As part of the kitchen renovation on this job, a new layout required that we relocate the gas line for the stove from one side of the room to the other. Because the building’s management would not let us chop a channel in the concrete floor, the best route was to go through two walls to get the gas line around to the new stove location. One of the walls was a party wall. (A party wall separates two adjacent apartments in the same building.)
This was a building that had been built between the World Wars, and the partitions were made from hollow terracotta block, which was standard practice in those days. Party walls are usually—but not always—constructed from two separate partitions with an insulated airspace between.
Because I was familiar with the plumber’s extraordinary personality, I took him into the kitchen and carefully outlined my concerns regarding the chopping of an 8-ft. long channel into this party wall. The plumber assured me with much confidence and aplomb that my concerns were unfounded and without merit. I had my doubts, but I knew that he had insurance, so I went on with my other tasks.

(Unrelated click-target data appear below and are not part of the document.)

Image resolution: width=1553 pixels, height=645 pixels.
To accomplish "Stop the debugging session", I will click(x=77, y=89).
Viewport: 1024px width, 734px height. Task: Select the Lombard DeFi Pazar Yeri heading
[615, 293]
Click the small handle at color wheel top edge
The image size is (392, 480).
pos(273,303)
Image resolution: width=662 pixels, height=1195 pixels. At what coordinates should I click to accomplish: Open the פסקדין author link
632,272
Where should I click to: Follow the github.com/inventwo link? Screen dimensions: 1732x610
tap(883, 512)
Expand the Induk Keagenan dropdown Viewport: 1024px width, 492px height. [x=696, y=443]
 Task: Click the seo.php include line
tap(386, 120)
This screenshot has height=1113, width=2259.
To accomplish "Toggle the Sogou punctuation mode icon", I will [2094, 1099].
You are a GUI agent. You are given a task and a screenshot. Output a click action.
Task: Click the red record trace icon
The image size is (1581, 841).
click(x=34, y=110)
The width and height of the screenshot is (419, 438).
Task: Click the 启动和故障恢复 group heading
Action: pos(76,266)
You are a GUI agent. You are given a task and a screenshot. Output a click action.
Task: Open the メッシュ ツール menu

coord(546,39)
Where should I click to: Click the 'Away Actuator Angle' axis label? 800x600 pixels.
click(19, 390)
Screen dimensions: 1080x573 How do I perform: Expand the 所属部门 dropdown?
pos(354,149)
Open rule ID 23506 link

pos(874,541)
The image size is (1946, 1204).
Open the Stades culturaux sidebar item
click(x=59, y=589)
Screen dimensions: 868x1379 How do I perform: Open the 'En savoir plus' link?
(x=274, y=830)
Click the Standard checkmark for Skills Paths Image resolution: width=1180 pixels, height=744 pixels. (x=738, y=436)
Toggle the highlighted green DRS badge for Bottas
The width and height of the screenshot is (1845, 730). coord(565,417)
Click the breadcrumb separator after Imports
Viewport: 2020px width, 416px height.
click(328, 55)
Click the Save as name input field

I came back to the kitchen a half-hour later to inspect the progress. As I surveyed the newly chopped channel from the far side of the room, my eye caught a small, unusual dark spot in the otherwise dusty orange of the terracotta. I went over to investigate, and leaning down, I picked a piece of broken terracotta from the channel that had green plaster on one side. The kitchen we were working on was painted yellow.
My heart raced. I knelt down and peered through a hole into the next apartment. It was dark, like the inside of a closet.
I got up, went into the service hall, which serviced both apartments, and knocked on the neighbor’s door. I explained that there had been a slight mishap and that my plumber had broken a small hole through the wall into her closet. The owner blanched and said that there was no closet there, only the built-in pantry cabinet that held the collection of antique china. I blanched.
We opened the doors to the cabinet and peered inside. The cabinet had been built against the plaster wall with no wooden back. What we saw was a beautiful set of hand-painted antique bone china, service for 12, stacked within. The contents were covered in dust and bits of plaster, and in the middle of it all stood the Ming vase.
Miraculously, there was no damage to the china or the vase. The neighbor, who was a bit nervous about the whole event, had her china and vase washed, and we patched and painted the hole.
As I have since lectured ad nauseam, “There are three things you don’t do: You don’t start fires, you don’t cause floods, and you don’t break the Ming vase.”